Hi Jimmy. I do'nt know what you paid for the bike though Im guessing about £80 ? By the time you finish getting the bike converted it could maybe end up a £150 bike ? I don't know ?

Plenty of fixed gear old bike out there for £80 like this one that I nearly got 

http://www.ebay.co.uk/itm/190585108...AX:IT&_trksid=p3984.m1423.l2649#ht_2439wt_931

Maybe you could sell the bike and just get another like the one above ?

Just a thought 

John


----------



## Scilly Suffolk (22 Oct 2011)

Thanks John, I paid just under £60 .

I'm coming around to thinking that buying a "proper" fixie/SS is the way forward, or at least one that someone else has converted.

I should know this really having looked into converting a hybrid to drop bars some time ago.

I'll hang on to the Pug, in the short term at least: it already has mudguards and with some 25mm tyres and a service it should do me for the Winter.

It will also give me the opportunity to take the Ian May off the road for a respray and to fit all that lovely Gipiemme and Ofmega kit I've been slowly and cheaply picking-up.

Thanks to everyone who's chipped-in, this has been a most useful exercise: chapeau!


----------



## Fab Foodie (22 Oct 2011)

YahudaMoon said:


> If you remove the de-railer the chain will just drop of the block or sprocket. It has to be single speed specific cog or fixed cog ?



NO.

Ok Jimmy, I did this 25 years ago, it's pretty simple.

Firstly, you can do as suggested upthread, remove all the gubbins and just shorten the chain to fit the cog you want to experiment with. Nothing more needed.

If you want it tidying-up then remove the freewheel and replaced with the single sprocket of choice. The caveat here is that in fitting a new rear single sprocket you may need a new chain and chainring as well.
When I did this I used the inner 42T ring and moved it to the outside of the chainset and combined it with a 15T rear because that was my preferred riding combination when I used gears. My only difference is that I went fioxed rather than single. Keep both brakes btw to be legal (and safe).

Simples.

There are many advantages to s/s and fixed, simple, quieter less cleaning and maintainance, less cost, much, much longer chain-life and you develop better technique and flexibility.
Don't go for bull-horns, just raise the drops if possible if you feel you need it.


----------



## Scilly Suffolk (22 Oct 2011)

Thanks FF.

That sounds as simple, and cheap, as I originally thought it would be.

I'll sleep on it and hope that Mercx comes to me in a dream and shows me the way...


----------



## Dan_h (22 Oct 2011)

> Oh.

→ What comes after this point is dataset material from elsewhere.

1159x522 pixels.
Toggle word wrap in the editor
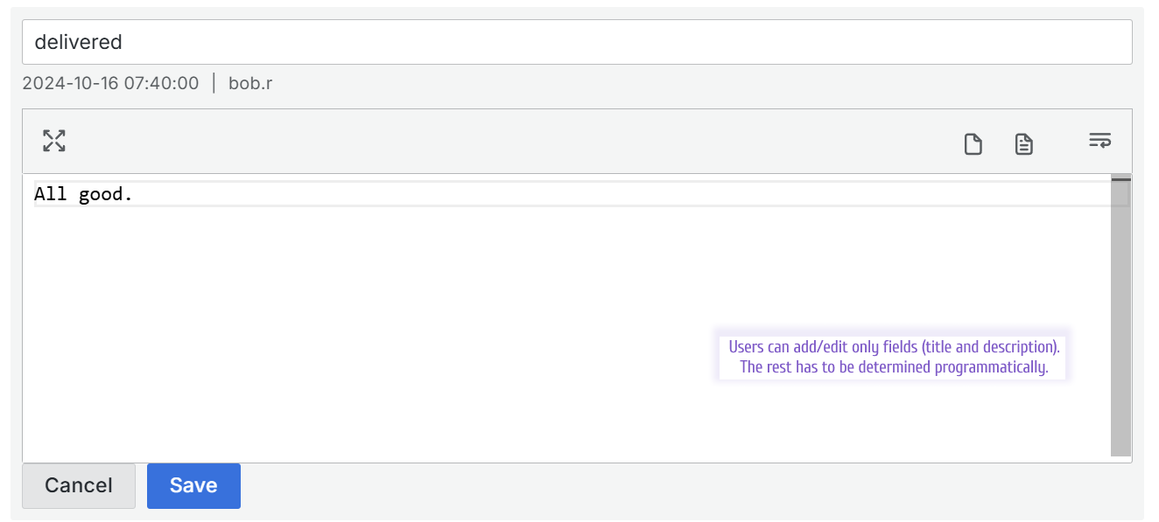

Id just lock out the rear mech then. Its not going to wear out any more than a SS unless you change it to track spec chain 1/8. This will just cost money though



That is what I have done at the moment, just locked the rear mech under my chosen gear (which fortunately gives an almost dead straight chainline!) using the H Stop screw and removed all the shifters, cables etc. Seems to work fine and then costs nothing to try out the singlespeed thing.


----------



## Manonabike (22 Oct 2011)

Jimmy The Whiskers said:


> Certainly bull horns seem a pointless waste of a pair of drops: I was thinking a more upright position would make me more visible, obviously riding the tops will have the same effect (getting a little carried a way with "fixie fashion" perhaps).
> 
> This needs more thought...



Comfort wise Bull horns > riding the tops..... you really need to experience a set of bull horns to understand the point. A year ago I felt bull horns were pointless .... not anymore. I didn't want to make my own bull horns out of my drop bars so the Charge was a good choice for me.

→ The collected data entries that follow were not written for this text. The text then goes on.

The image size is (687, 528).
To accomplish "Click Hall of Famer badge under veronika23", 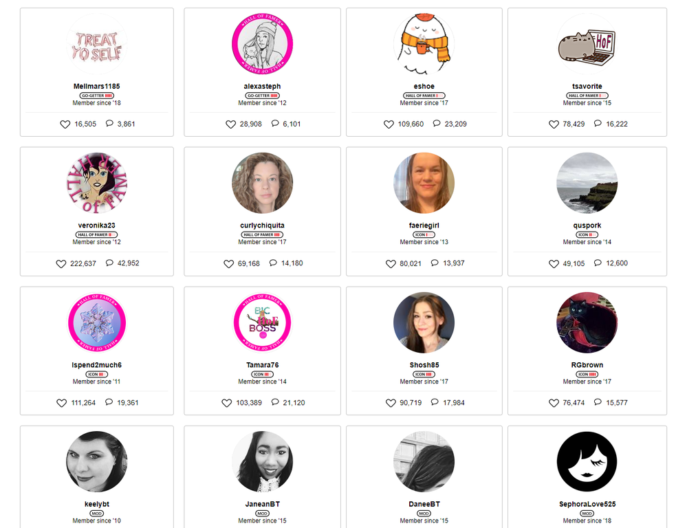I will pyautogui.click(x=96, y=235).
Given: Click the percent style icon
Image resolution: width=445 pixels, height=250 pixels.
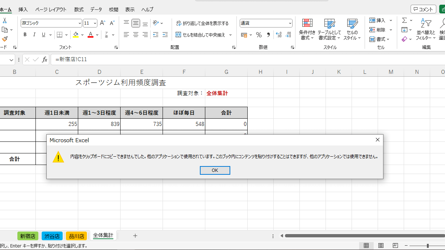Looking at the screenshot, I should [x=259, y=35].
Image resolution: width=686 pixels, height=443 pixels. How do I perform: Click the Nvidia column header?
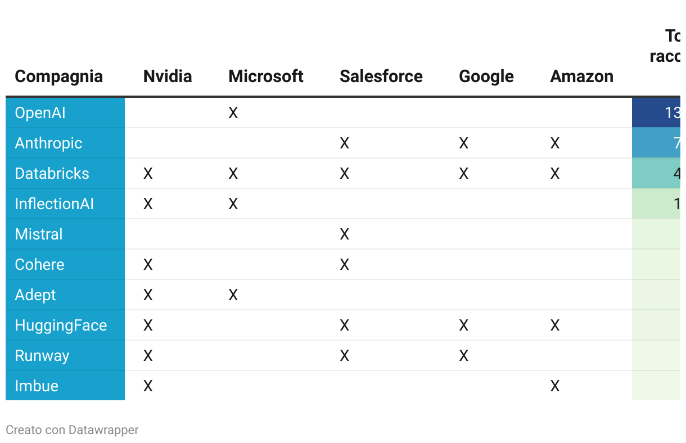[x=168, y=76]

About keeping cassette, derailleurs, gear shifters, etc I think that is fine while you are finding your range but the idea of a SS for me was to easy its maintenance and a lighter bike which I achieved at about 9.5 kgs and using a steel frame.
This is the bike I keep indoor to have easy access to.... need to pop to the bank/shops/etc? No problem!!! Just put my D-lock in my back pocket, mount the bike and off I go. On a nice day I always find the longest way home  - I love riding my SS and the best thing is that most of my rides on this bike have actually replaced the car.... 748 miles since February.


----------



## Scilly Suffolk (22 Oct 2011)

Your comments on bullhorns noted MOAB.

What you say about maintenance and ease of use is exactly what drew me to a SS.

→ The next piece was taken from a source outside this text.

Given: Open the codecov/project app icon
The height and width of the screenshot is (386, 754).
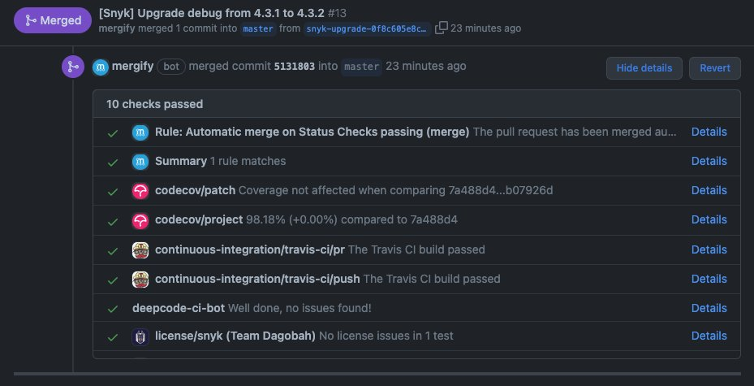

I'm beginning to think that first off I'll lock the gears; once I'm happy with my choice I'll junk the derailleurs and shorten the chain; ultimately I'll get a flip-flop hub, specific chain set and probably bullhorns.

Right, I've made my mind up now... unless I bag something on Ebay...


----------



## biggs682 (22 Oct 2011)

jimmy , you are donig the same as i already have done 5 times now and it is much easier on a shortish commute on a known route to use a single speed ( not tried fixed ) , 3 of the ones i have converted have been old Peugoets where i have lbs re dish the rear wheel and fit a single speed freewheel normally 15 t and then just use outer chainring as they are mostly 48's or 52's .

the other 2 have been more modern frame and have used spacer kits on a freehub to get chain line and a bolt on tensioner as no adjustment on vertical dropouts . 

i have a couple of donor frames lined up in garage for the nest conversions one of them will be done with a flip flop so i can try fixed riding .

so far none of them have cost more than £120 including donor bike , just finished doing a Dawes giro 200 cost so far £105 and i have taken off a nice pr of sti 7 speed levers that should recoup some money along with both deraileurs .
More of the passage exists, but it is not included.